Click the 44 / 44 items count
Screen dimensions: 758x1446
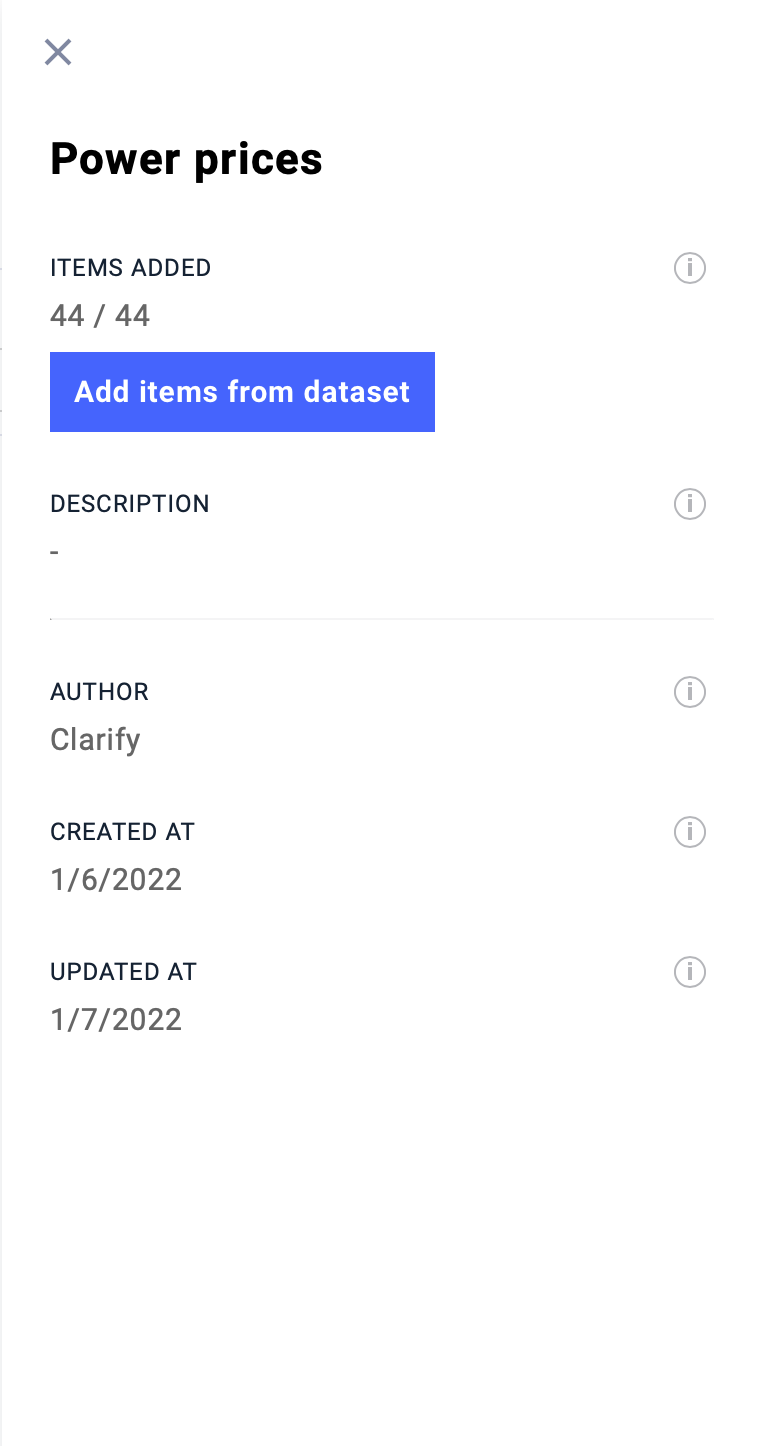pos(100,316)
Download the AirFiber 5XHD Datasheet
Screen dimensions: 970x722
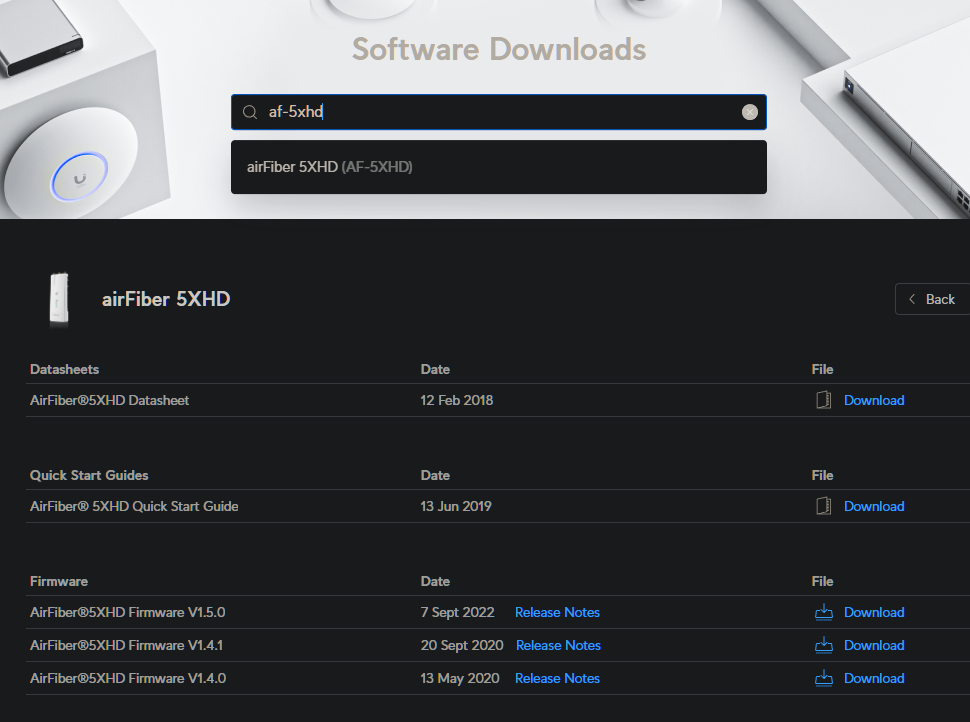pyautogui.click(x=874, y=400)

§ **The task**
Could you copy every record above exactly, leaving out the pictures?

§ **Expected output**
Click the 44 / 44 items count
Screen dimensions: 758x1446
pos(100,316)
Download the AirFiber 5XHD Datasheet
Screen dimensions: 970x722
pyautogui.click(x=874, y=400)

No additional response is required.